Moving to the left side of the page, there are several things to see. For related terms, you can click on the square next to the related terms and it’ll cross the term out. Nice way to track movement, especially for someone like me who is constantly refining queries and trying different things. It gets confusing to remember what I’ve already done. As far as I could tell, the related terms refines within results rather than sending out a brand new query.

Related categories pull relevant ODP categories. And Exalead also is displaying the bread crumb trail beneath each site result when it’s available. Thank you! I’ll never understand why the major engines moved away from doing that. There are several excellent web directories and if you map results to a directory it can only help users. The naysayers love to say that only 5% of people browse, but that’s misleading because a) people don’t browse if the interface isn’t done well, as it is with Exalead; b) for those of us who do browse it is extremely valuable; c) let’s run the numbers. Let’s pick a number that represents how many English speakers search the internet each day. How about 250 million? If 5% of those people browse that means that 12.5 million people browse. Obviously I’m making these numbers up, but you get the point. The number of people who like to browse categories is still in the millions, and that’s even with category browse not being promoted by Google.

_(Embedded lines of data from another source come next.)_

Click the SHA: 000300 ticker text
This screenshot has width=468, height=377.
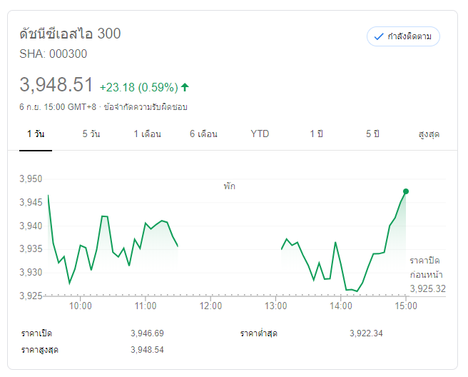(x=54, y=54)
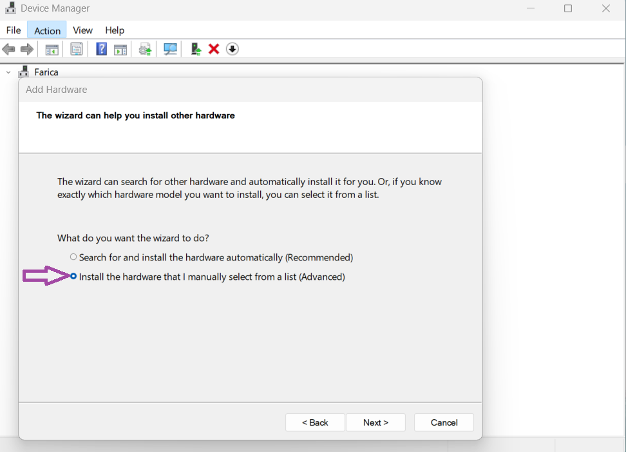This screenshot has width=626, height=452.
Task: Select Search for and install hardware automatically
Action: 73,257
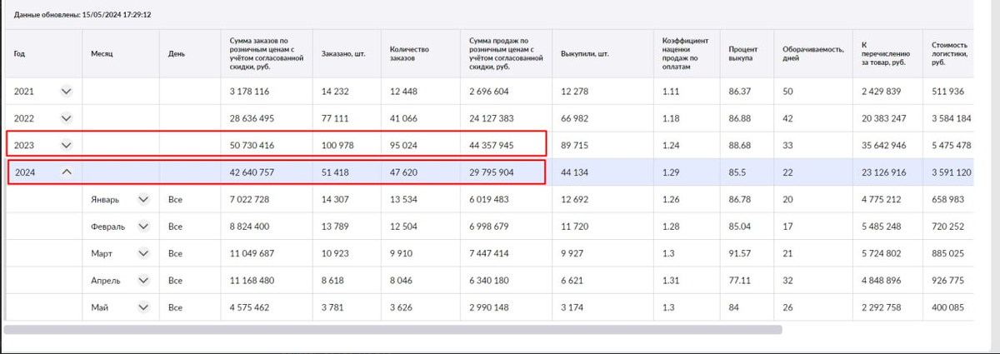
Task: Expand the Февраль month row
Action: click(x=143, y=226)
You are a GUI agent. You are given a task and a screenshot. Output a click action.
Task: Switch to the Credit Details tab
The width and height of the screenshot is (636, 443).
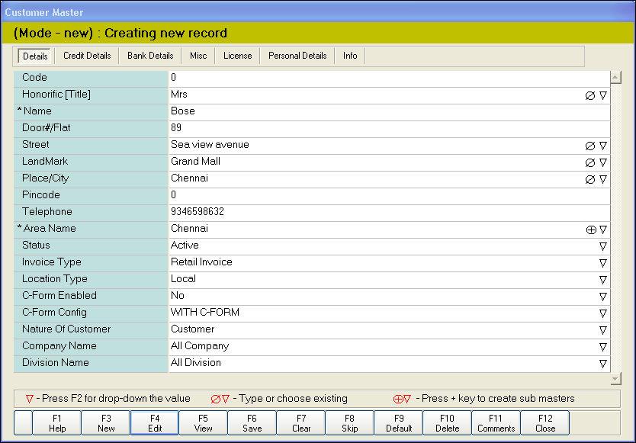tap(87, 56)
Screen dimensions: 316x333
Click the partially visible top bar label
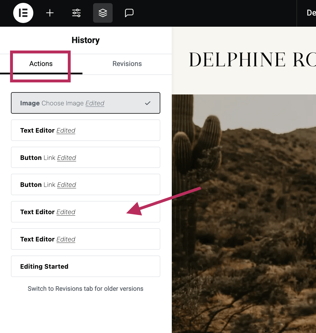point(311,13)
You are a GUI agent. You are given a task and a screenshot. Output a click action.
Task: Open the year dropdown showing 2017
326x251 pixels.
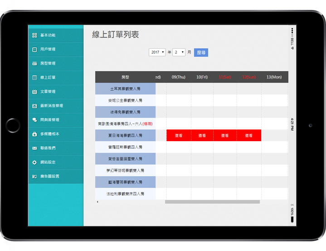[x=157, y=53]
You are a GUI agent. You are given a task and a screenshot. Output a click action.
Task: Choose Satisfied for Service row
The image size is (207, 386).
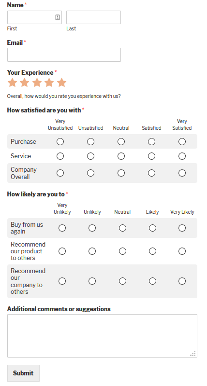(x=151, y=156)
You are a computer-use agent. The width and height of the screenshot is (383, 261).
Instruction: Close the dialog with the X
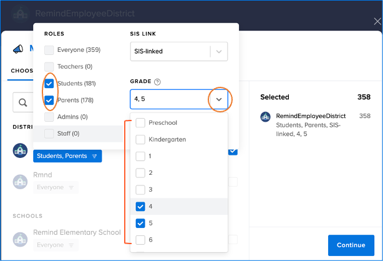point(377,21)
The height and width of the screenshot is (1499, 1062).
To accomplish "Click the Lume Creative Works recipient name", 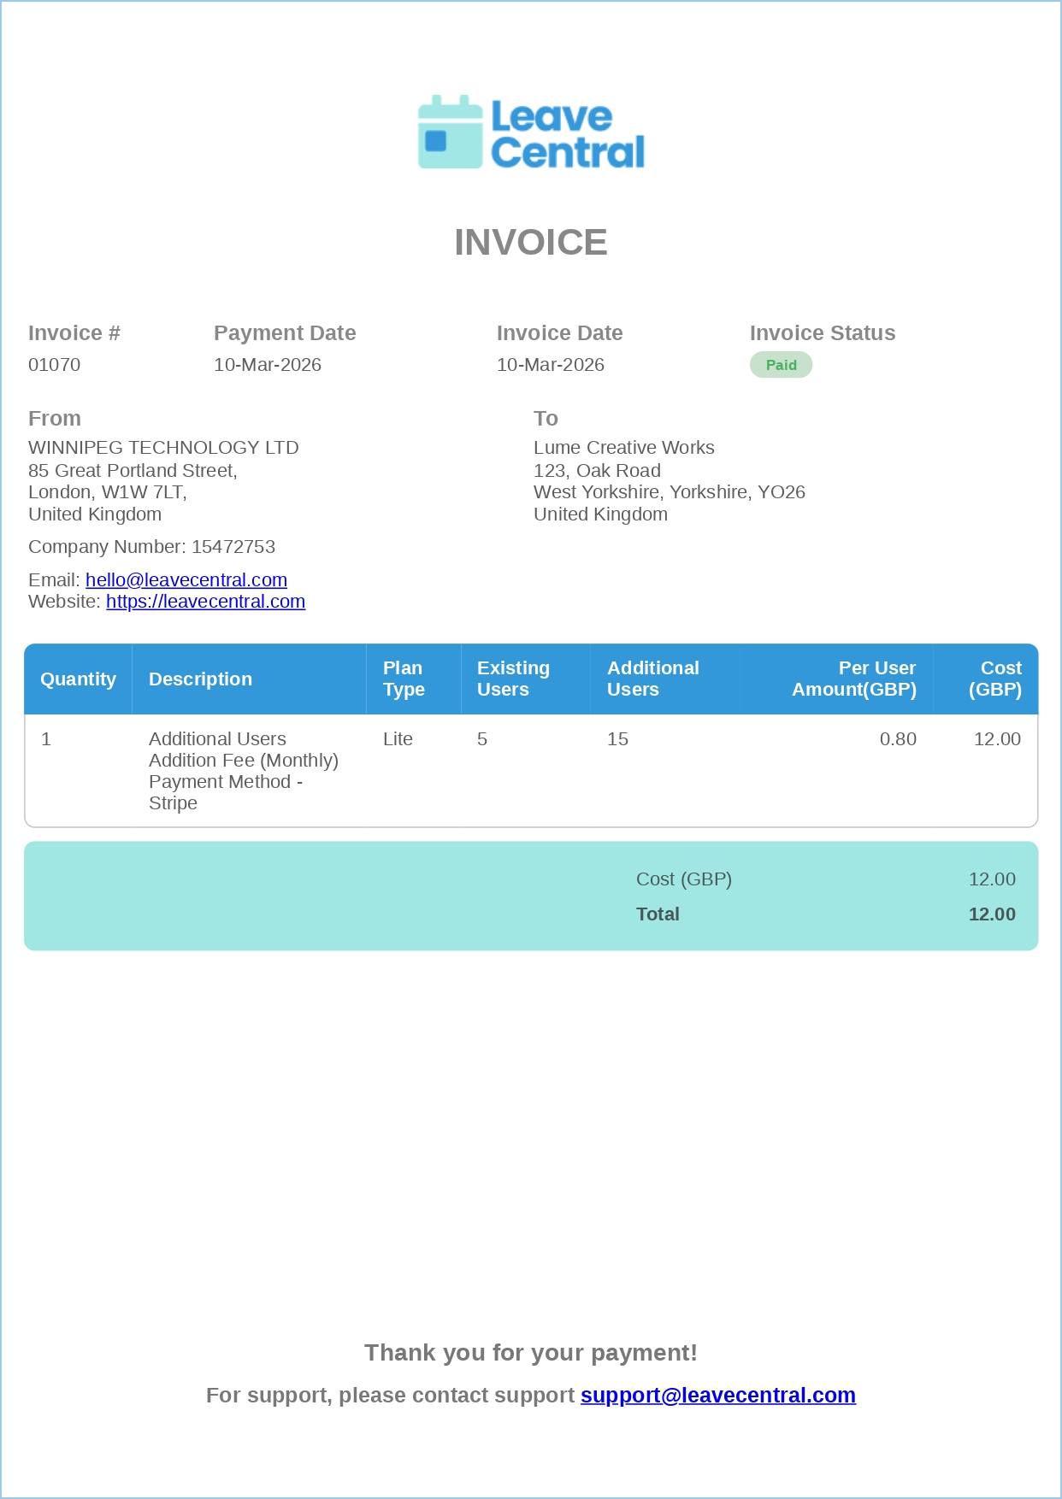I will (623, 448).
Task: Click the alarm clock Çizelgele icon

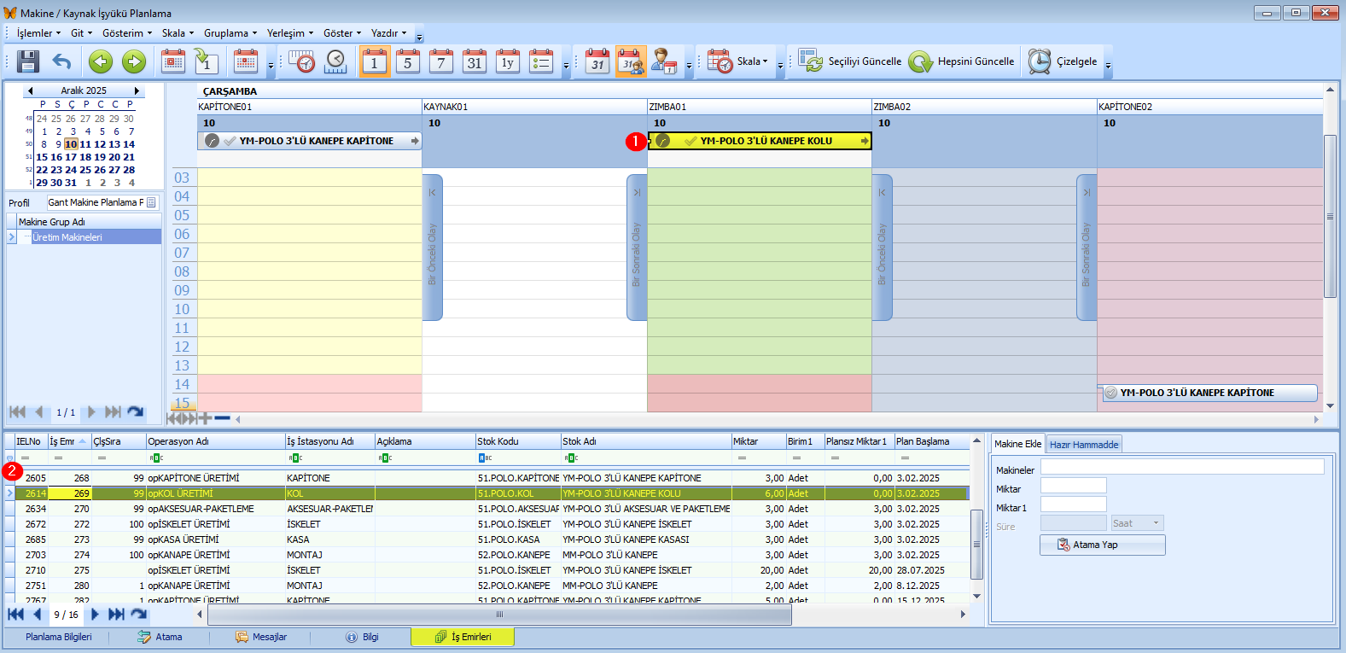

Getting back to the features, you can limit results to audio or video. Very nice because a direct link to the file itself is actually returned so you don’t have to click to the page and then have to find the file on the page. This is conceptually similar, though implemented differently, to what BrainBoost does when they “snap open” to the section of the page that is relevant. I like this direct targeting of information and getting users as close to their goal as possible.

Exalead’s Advanced search is quite nice. You can limit by country, language, file format, title, and date. In the search method field there are some interesting choices: automatic word stemming, phonetic search, and approximate spelling. You can also set these on the preferences page.

QUERY EXAMPLES
I wanted to start with a relatively easy query, just to get a feel for Exalead’s interface: wes anderson. The results were all very relevant, but like I said, this is a give-me query. I like the way the results page looks. There’s a lot to see, but it’s easy to understand. If you click on the folder icon it will open a new page with results just from that site; sub-pages, in other words. The related terms were good, things like names of actors who have been in Anderson’s movies, other director’s names, and movies that are similar to Anderson’s films, like I Heart Huckabees. The related categories had Rushmore and the Royal Tenenbaums. It also had Indiana Sports and Recreation, which wasn’t relevant to me.

I played around with the phonetic search for wess andersen, but all the results on the first page included the words wess andersen, and didn’t deviate from the way I spelled it. I also tried wess andersen with the approximate spelling search method. This did return some sites with the term wes, but no variations on andersen. I’m not sure how they’re building their phonetic search algorithm, but it’s a nice feature to have for those occasional things, like names, that you know how to pronounce but not spell. I also tried to search with the phonetic search for information about the German soccer player Karl-Heinz Rummenigge, pretending I didn’t know how to spell his name. I tried karl heinz rumineger, karl heinz ruminiger, and karl heinz rumminiger, but got zero results for any of them. Not so good.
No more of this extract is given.